Afgezien van enige kramptrekkingen die hij nu en dan kreeg, was
hij gedurende de gehele lering stil.
De sabbatlering was over Jetro, hoe hij aan Mozes
raad gaf, hoe de Israëlieten bij de berg Sinaï
kwamen, hoe Mozes hem besteeg en de 10 geboden
ontving; vervolgens uit Jesaja, hoe hij de troon van
God ziet en hoe een seraf hem de mond met een
gloeiende kool reinigt (Ex. 18-21; Jes. 6, 1-13).
Exodus 18
Bezoek van Jetro
1. En Jetro, de priester van Midjan, de schoonvader van Mozes, hoorde alles wat God voor
Mozes en zijn volk Israël gedaan had, dat de HERE Israël uit Egypte had geleid.
2. Toen nam Jetro, de schoonvader van Mozes, Sippora, de vrouw van Mozes – nadat deze haar
had weggezonden –
3. benevens haar beide zonen; van wie de ene Gersom heette, want, had hij gezegd, ik ben een
vreemdeling geweest in een vreemd land,
4. en de andere Eliëzer, want de God van mijn vader is mijn hulp geweest en heeft mij gered
van het zwaard van Farao.
5. Toen Jetro, de schoonvader van Mozes, met diens zonen en vrouw bij Mozes kwam in de
woestijn, waar hij gelegerd was bij de berg Gods, liet hij aan Mozes zeggen:
6. Ik, uw schoonvader Jetro, kom tot u met uw vrouw en haar beide zonen.

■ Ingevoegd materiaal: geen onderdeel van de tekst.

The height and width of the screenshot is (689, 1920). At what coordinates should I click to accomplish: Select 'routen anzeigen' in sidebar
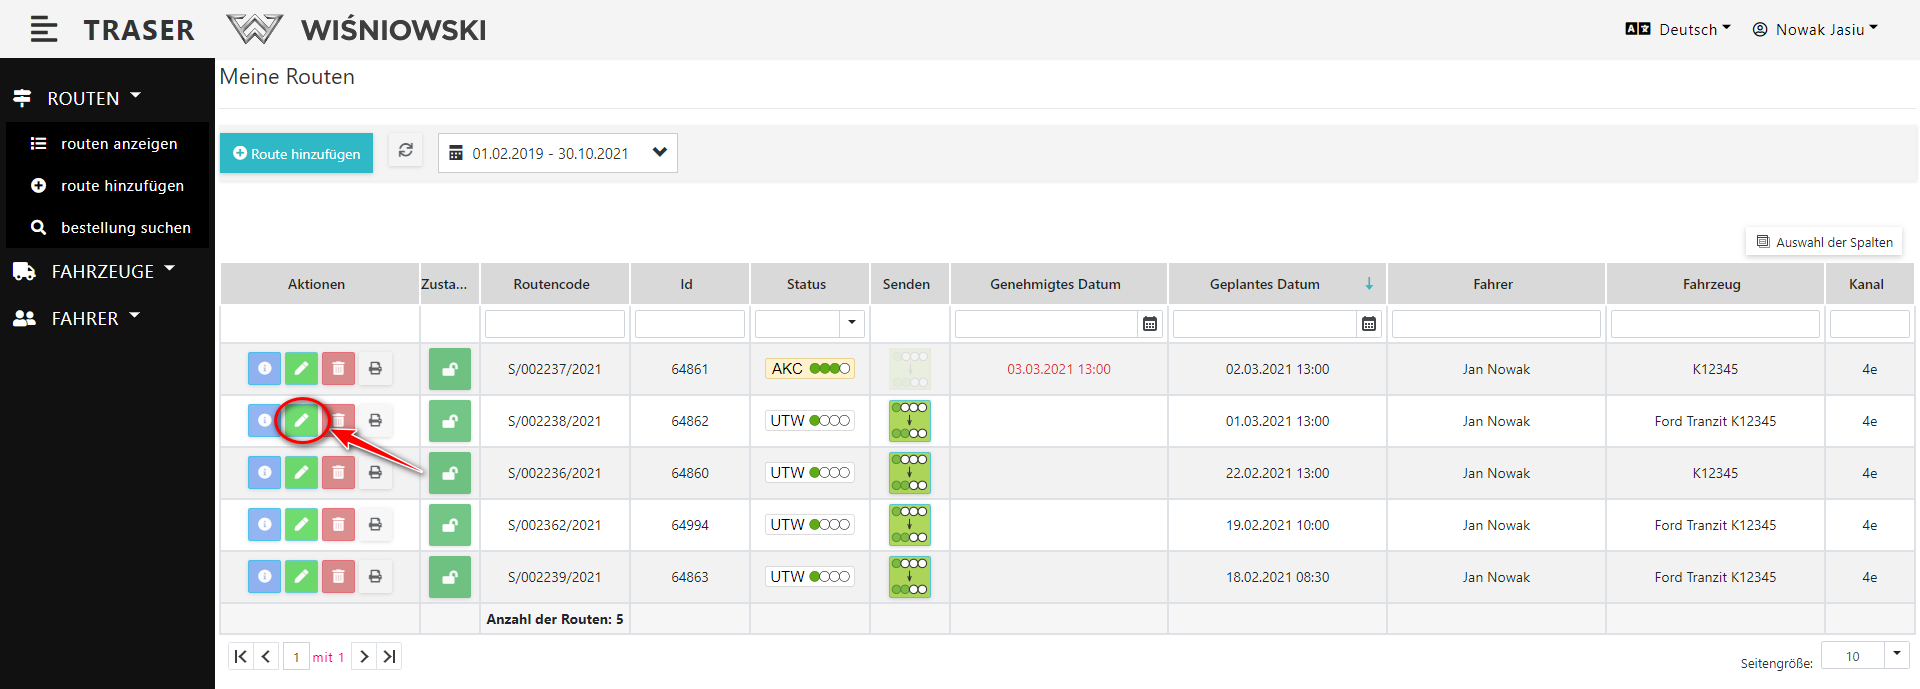click(x=118, y=144)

7. Daarop ging Mozes zijn schoonvader tegemoet, boog zich voor hem neer en kuste hem; zij
vroegen naar elkanders welstand en gingen naar de tent.
8. Toen vertelde Mozes zijn schoonvader al wat de HERE Farao en de Egyptenaren had
aangedaan ter wille van Israël, alle moeiten die hen onderweg getroffen hadden, en hoe de
HERE hen had gered.
9. En Jetro verheugde zich over al het goede dat de HERE aan Israël gedaan had, dat Hij het uit
de macht der Egyptenaren had gered.
10. En Jetro zeide: Geprezen zij de HERE, die u gered heeft uit de macht der Egyptenaren en
van Farao.
11. Nu weet ik, dat de HERE groter is dan alle goden; want Hij heeft het volk uit de macht der
Egyptenaren gered, omdat dezen overmoedig tegen hen waren opgetreden.

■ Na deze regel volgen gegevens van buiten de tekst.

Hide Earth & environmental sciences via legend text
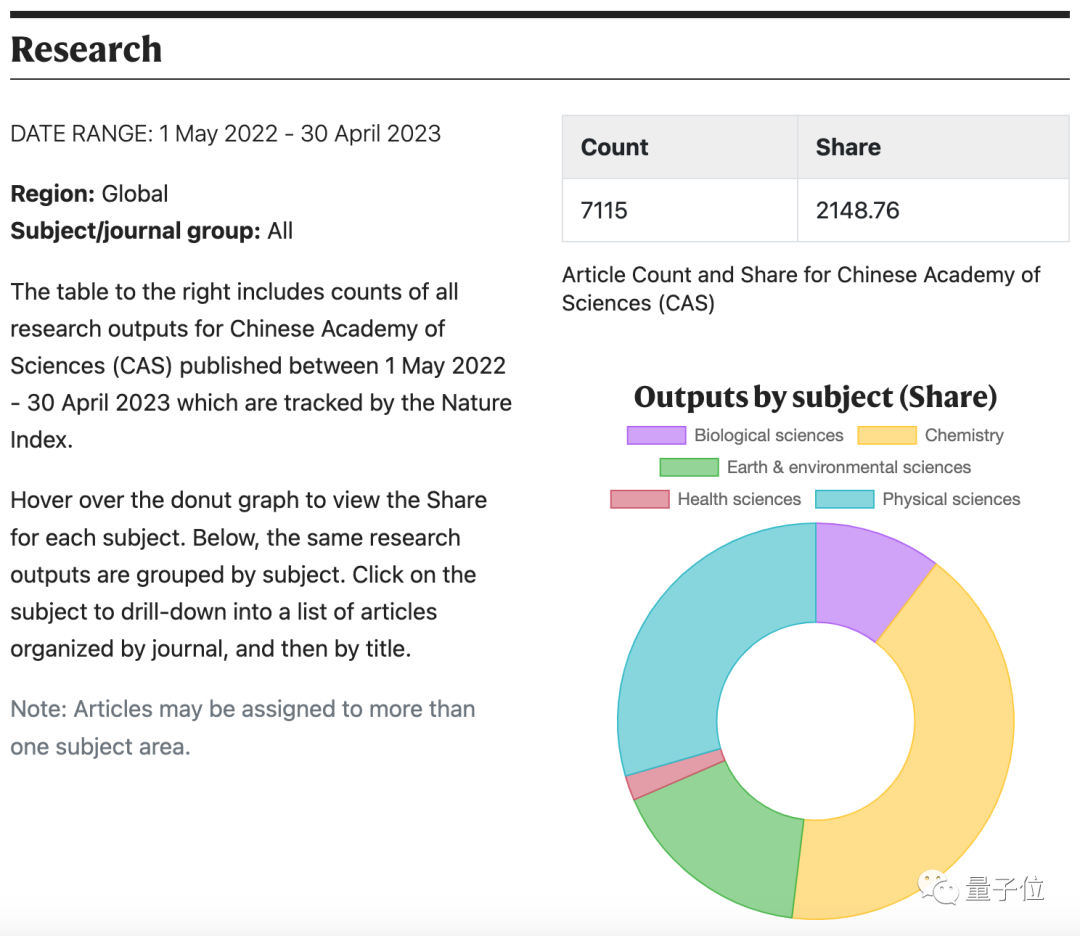point(848,468)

12. En Jetro, de schoonvader van Mozes, nam een brandoffer en slachtoffers voor God; en
Aäron en alle oudsten van Israël kwamen om met de schoonvader van Mozes voor het
aangezicht van God maaltijd te houden.
13. De volgende dag hield Mozes zitting om recht te spreken over het volk; en het volk stond
vóór Mozes van de morgen tot de avond.
14. Toen de schoonvader van Mozes zag al wat hij te doen had met het volk, zeide hij: Wat
hebt gij toch met het volk te doen! Waarom houdt gij alleen zitting, terwijl het gehele volk vóór
u staat van de morgen tot de avond?
15. En Mozes zeide tot zijn schoonvader: Omdat het volk tot mij komt om God te vragen.
16. Wanneer zij een zaak hebben, komt deze tot mij en spreek ik recht tussen de een en de
ander; bovendien maak ik de inzettingen en wetten Gods bekend.
17. Maar de schoonvader van Mozes zeide tot hem: Het is niet goed, wat gij doet.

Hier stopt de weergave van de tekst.